Same for DOS era 3D, I actually do love how Doom, Daggerfall, Arena, Tomb Raider, etc. look with nearest-neighbour texture mapping and all. Gives them tons of character.
With Doom, Daggerfall and Arena, you're totally right.
Because they use simple 3D where it actually works: environments - and they're too early to put "fancy" effects on them making them look horrible.
The characters, models, animations are beautiful 2D, and that will never look bad - which is why those games age so well.
But Tomb Raider? You gotta be kidding me.
The environments? Look fine, sure.
But all those models look like ass, Lara's pyramid boobs became a meme for a reason.
Honestly, just watch this:
https://www.youtube.com/watch?v=0iAd4egX2PA&ab_channel=YouGamersTV
It's not pretty, though I will say the animation quality of the models is a lot better than some later games. Models themselves look like all 3D models did at the time, blocky stick figures. Especially for games that are not heavily stylized, that just doesn't work.
These games actually look a lot worse as rendered by current gen graphics cards at HD resolutions on LCD displays. *That* looks too clean, too sharp, too smooth etc.

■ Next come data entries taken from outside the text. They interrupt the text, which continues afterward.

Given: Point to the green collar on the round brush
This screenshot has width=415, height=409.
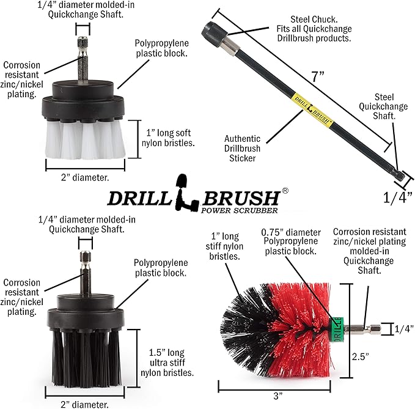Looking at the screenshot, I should tap(336, 328).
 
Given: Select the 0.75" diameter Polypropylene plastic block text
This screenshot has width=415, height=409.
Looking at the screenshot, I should tap(290, 241).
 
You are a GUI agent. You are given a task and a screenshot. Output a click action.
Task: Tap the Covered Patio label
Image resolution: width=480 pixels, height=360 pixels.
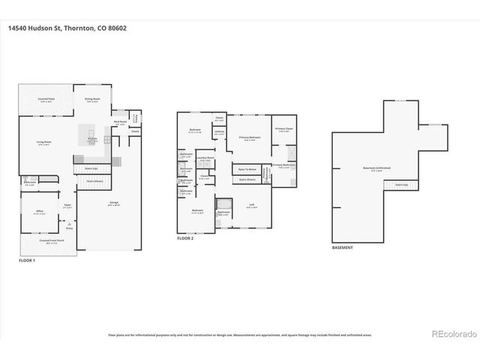tap(46, 99)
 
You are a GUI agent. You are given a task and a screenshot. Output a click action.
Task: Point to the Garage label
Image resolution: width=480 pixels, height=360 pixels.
tap(114, 203)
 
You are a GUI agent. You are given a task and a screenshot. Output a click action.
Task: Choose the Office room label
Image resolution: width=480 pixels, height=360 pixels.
tap(40, 212)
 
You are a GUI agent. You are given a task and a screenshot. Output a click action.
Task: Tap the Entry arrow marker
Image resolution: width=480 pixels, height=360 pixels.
tap(70, 224)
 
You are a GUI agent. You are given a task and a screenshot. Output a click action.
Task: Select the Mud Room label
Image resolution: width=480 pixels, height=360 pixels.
tap(119, 122)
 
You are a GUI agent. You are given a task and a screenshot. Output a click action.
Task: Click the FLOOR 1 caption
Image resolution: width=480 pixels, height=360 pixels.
tap(28, 260)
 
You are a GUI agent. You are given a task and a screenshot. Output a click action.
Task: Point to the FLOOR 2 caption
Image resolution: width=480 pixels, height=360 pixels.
tap(186, 238)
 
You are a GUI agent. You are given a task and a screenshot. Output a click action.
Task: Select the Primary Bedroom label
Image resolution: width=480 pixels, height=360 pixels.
tap(250, 138)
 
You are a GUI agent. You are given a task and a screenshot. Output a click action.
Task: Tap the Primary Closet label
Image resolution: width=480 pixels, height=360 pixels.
tap(284, 128)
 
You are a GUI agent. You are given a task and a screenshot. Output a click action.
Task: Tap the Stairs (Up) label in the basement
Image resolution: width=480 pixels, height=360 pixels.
tap(401, 184)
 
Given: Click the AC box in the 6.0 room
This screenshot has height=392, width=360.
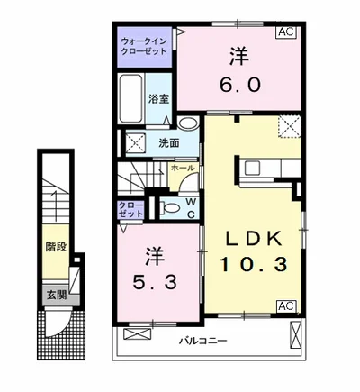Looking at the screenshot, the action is (x=286, y=32).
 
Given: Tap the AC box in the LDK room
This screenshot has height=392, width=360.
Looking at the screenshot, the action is (x=286, y=305).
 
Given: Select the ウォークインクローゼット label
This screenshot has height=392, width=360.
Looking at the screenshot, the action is (x=143, y=46).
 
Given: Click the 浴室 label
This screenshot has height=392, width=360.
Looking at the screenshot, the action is (x=158, y=99).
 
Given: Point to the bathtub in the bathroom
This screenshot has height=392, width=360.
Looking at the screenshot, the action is (x=131, y=98).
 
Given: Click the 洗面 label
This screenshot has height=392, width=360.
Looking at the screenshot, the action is (x=169, y=143).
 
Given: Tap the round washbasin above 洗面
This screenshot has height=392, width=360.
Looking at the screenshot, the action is (x=188, y=123).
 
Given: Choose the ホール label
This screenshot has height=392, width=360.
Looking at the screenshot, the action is (x=183, y=169).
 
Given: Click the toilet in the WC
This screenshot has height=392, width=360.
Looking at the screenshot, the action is (x=170, y=207).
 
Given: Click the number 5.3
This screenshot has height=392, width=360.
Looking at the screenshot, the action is (x=155, y=282).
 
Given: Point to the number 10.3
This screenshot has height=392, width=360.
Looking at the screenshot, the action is (x=254, y=264).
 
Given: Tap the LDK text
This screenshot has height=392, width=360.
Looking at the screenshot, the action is (x=254, y=239).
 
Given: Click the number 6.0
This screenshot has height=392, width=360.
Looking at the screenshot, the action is (x=239, y=86).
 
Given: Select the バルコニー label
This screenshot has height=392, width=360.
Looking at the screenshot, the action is (x=203, y=341).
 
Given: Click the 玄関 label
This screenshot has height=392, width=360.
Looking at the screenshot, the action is (x=56, y=296).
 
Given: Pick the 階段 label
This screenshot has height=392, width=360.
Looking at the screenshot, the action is (x=56, y=247).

On real hardware they look a lot more gritty which I prefer.
There is some truth to this, but that's not much of an argument:
"You don't notice how bad it looks if you degrade your hardware to the same level of shit"
It would be nice if there was a kind of general emulation for older hardware resolution & monitors on modern hardware. As it is now, it would have to be implemented into each game, which of course can't happen.
Sounds like problems an enhanced edition could fix.
Theoretically, maybe.
If they rewrote the renderer completely, improved the textures (and I mean REALLY improve them, not just make them higher res which I think they did already?), improved the models, improved the animations, added more things to each scene, etc.
But that would be so much work, it would be a remake or remaster more than an enhanced edition.